Немногие читавшие мою книжку, наверное, заметили,что только в своих мысленных беседах я называю поэтов по имени и отчеству. Ограничиваюсь одними фамилиями не случайно. Фамилии уже давно стали именами: Пушкин, Баратынский, Тютчев, Лермонтов, Фет, Блок. Несколько коробит меня нынешнее амикошонство. Почему-то люди, лично никогда не знакомые с поэтами, то и дело в устной и в письменной речи (даже биографы и исследователи) величают четверых: Борис Леонидович, Анна Андреевна, Осип Эмильевич, Марина Ивановна, а то и просто - Марина. Мне это кажется более чем странным. Но, в конце концов, - лишь бы любили, читали и помнили! Ведь зачастую нынче больше интересуются жизненными перипетиями творцов, чем их твореньями. Так почему я вдруг через шесть лет после написания книжки, которая приносила мне столько мучений, взялась еще и за послесловие? Музей Цветаевой в Болшеве предложил мне переиздать мою "Тайну музыки". Теперь я называю книгу иначе: "Шкатулка с тройным дном". Осуществится издание или нет, я просто обязана написать нечто вроде примечаний, дополнений, послесловия, т. е. - "Закнижье". Дело в том,что в беседах о моей вещи, в письмах ко мне было высказано немало советов, возражений и вопросов. Да и сама я, перечитав свою работу, увидела места, требующие уточнений, доосмысления и переосмысления. В основном, я отвечу на устные пожелания и недоумения, и на письма, в которых содержится полемика с той или иной моей трактовкой темы Цветаева - Ахматова. Письма исключительно комплиментарного свойства приводить не стану. Хотя,что и говорить, кому не приятно, когда его хвалят? Предложу прочесть одно из двух писем ахматоведа) Михаила Кралина, где он не только спорит со мной по поводу Лизиски-Цветаевой, в сцене "новогоднего собрания", но и дает дальнейшее развитие моей темы. Получая подобные письма, я задним числом поняла,что толкнуло меня на написание достаточно субъективной и далеко не всеобъемлющей "Поэму без героя" книги. Захотелось расшевелить и увести исследователей и читателей от литературно-биографического белья Цветаевой и Ахматовой к их душе, - к слову, и к его музыкальной оболочке-форме, заставить искать и находить их творческие взаимопритяжения и взаимооталкивания. И упаси нас, читателей, Бог от споров "ахматовцев" и "цветаевцев", от яростных доказательств, кто из этих поэтов лучше, кто - первей. Обе лучше! Обе первей!
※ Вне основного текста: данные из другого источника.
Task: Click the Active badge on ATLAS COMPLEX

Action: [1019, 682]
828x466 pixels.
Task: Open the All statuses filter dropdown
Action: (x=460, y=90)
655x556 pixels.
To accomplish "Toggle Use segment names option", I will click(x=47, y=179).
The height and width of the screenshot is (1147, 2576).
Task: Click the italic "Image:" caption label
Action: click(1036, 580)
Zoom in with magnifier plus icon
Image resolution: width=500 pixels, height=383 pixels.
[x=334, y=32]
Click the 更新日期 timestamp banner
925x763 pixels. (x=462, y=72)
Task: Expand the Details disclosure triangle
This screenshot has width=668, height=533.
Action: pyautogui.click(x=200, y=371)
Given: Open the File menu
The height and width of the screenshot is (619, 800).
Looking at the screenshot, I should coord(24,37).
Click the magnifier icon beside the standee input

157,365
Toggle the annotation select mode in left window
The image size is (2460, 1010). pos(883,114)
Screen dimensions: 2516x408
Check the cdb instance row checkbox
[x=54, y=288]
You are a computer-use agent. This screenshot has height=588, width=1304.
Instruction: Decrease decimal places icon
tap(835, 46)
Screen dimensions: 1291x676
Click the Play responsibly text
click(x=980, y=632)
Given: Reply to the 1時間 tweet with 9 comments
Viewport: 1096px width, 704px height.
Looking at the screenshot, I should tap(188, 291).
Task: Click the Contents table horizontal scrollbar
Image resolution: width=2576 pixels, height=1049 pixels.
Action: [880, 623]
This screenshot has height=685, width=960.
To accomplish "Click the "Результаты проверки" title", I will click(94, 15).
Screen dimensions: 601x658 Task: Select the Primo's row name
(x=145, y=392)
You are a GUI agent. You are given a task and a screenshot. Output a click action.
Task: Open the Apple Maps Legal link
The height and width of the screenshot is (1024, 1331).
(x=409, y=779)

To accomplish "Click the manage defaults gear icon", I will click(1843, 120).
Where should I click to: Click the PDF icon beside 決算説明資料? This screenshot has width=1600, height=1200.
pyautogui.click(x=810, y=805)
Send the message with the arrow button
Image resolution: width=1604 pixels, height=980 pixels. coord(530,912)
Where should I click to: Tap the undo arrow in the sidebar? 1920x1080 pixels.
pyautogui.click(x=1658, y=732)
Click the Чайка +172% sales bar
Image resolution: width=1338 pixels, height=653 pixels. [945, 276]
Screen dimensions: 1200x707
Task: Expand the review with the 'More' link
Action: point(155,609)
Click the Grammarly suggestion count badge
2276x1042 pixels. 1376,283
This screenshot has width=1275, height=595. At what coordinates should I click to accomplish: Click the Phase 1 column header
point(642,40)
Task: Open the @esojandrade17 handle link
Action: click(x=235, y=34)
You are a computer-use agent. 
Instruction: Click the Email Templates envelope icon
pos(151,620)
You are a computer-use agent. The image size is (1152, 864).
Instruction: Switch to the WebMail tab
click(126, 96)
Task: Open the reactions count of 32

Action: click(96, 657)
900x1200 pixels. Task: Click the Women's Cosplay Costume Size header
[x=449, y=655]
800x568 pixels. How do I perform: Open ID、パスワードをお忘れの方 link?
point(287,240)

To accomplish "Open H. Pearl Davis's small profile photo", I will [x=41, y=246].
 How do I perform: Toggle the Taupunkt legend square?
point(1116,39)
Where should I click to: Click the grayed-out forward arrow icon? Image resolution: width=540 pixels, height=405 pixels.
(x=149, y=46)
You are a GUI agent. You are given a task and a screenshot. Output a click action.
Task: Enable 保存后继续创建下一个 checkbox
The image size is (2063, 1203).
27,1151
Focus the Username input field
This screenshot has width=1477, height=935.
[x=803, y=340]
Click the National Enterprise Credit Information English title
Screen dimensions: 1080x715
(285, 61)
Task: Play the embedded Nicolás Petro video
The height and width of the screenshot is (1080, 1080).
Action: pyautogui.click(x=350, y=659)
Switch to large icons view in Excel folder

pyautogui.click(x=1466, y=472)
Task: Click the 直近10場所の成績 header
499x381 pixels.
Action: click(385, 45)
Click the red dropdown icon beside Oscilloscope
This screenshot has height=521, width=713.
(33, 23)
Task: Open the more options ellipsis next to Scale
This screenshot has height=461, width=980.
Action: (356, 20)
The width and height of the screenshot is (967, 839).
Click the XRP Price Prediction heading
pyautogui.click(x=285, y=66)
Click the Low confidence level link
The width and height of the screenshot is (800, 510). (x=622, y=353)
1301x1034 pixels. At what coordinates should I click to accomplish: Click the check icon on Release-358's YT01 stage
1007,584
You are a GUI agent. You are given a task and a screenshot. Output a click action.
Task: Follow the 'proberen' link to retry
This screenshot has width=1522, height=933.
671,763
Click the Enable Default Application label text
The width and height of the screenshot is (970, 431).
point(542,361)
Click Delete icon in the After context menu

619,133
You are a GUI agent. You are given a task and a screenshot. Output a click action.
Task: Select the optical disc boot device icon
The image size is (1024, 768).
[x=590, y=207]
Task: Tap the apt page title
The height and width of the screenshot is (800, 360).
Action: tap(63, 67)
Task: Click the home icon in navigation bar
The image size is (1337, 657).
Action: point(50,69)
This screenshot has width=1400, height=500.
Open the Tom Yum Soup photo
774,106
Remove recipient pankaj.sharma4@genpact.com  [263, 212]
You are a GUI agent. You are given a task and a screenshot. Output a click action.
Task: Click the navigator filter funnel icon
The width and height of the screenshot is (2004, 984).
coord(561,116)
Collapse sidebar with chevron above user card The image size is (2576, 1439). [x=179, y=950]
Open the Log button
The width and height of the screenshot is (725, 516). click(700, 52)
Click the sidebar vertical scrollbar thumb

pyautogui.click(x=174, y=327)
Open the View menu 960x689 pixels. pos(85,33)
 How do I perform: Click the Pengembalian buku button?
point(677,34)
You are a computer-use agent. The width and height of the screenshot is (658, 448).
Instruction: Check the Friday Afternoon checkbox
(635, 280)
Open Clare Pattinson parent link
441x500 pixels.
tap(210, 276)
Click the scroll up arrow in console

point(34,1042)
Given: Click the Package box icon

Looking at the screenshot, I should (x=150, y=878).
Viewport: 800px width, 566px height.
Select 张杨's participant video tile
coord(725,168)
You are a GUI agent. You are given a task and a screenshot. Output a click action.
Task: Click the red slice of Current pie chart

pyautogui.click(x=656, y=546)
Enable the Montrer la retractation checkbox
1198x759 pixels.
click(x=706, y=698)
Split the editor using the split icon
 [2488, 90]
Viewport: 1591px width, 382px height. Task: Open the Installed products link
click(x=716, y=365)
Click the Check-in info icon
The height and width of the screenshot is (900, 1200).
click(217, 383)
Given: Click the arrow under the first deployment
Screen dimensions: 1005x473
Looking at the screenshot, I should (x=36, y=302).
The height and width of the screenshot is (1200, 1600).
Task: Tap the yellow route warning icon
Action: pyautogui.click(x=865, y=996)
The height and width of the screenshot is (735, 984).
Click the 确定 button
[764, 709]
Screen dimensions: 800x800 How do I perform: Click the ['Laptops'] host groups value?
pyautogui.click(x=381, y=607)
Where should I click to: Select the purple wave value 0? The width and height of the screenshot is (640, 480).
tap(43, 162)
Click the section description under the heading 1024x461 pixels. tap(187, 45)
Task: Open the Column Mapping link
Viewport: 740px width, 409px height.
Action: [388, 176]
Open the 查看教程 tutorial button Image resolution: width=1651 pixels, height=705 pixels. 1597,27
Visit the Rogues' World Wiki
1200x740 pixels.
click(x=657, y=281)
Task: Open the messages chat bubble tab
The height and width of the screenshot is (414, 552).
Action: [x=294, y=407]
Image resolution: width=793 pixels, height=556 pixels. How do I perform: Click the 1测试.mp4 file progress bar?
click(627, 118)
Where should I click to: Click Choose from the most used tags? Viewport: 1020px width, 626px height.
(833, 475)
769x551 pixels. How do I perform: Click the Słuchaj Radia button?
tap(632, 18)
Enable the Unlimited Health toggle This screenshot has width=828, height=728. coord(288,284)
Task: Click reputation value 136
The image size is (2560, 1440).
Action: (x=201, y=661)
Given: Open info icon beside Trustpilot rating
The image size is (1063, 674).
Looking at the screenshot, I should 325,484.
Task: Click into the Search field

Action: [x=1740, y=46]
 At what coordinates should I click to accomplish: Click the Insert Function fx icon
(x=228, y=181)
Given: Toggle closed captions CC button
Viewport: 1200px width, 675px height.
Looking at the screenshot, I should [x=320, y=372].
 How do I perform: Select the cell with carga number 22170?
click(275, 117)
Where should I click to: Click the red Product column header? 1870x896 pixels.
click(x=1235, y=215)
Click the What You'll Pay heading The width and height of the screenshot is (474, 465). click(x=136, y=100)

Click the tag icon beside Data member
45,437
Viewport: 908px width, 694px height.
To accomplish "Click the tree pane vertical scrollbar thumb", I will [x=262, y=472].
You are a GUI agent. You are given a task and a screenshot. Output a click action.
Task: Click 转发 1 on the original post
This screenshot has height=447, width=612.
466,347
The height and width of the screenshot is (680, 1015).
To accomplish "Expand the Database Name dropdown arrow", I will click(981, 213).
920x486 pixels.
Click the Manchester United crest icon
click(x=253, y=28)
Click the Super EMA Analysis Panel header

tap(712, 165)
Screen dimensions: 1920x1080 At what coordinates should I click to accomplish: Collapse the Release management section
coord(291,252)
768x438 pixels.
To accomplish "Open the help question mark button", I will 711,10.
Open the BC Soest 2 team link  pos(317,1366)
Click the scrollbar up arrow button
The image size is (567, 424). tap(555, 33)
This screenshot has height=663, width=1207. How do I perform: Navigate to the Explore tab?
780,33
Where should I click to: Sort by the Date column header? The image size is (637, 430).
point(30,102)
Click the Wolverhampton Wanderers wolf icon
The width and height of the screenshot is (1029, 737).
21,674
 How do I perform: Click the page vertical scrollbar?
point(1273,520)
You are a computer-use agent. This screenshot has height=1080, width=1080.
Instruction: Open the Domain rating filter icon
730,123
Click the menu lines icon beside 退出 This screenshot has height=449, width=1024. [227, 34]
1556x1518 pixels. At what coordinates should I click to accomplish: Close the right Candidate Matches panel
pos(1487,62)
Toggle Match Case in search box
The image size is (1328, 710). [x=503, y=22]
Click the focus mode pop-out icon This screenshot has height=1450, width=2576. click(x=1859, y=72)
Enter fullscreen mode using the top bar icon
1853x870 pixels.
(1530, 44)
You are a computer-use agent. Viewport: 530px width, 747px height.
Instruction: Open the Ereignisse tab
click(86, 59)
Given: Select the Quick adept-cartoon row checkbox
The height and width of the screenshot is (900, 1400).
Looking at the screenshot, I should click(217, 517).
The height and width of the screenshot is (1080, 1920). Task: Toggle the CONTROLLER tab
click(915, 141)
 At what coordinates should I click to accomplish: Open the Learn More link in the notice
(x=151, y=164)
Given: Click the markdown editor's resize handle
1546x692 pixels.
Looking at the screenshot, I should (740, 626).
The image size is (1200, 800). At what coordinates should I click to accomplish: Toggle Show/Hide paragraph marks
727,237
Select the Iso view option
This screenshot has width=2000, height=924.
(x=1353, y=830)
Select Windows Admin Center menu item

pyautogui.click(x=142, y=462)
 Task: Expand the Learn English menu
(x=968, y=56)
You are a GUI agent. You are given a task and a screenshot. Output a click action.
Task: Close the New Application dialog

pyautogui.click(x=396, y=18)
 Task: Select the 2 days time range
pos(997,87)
Когда писалась "Тайна музыки", я многое из уже написанного оставила за спиной и по обе руки. Теперь вижу,что сделала ошибку: к примеру, я выбросила целую главу о первой и второй реальностях, - мне думалось,что в книгу должно войти только то,что дотоле никому не было известно. Но об этом речь еще заведется, хотя, как это мне свойственно, я уничтожила черновики и теперь на этот разговор меня толкнут письма поэтессы Валентины Ботевой и математика Глеба Казимировича Васильева, знатока поэзии и лингвистики.

В самый текст книжки ввожу, не мудрствуя лукаво, лишь то,что я сократила в 5-4 местах.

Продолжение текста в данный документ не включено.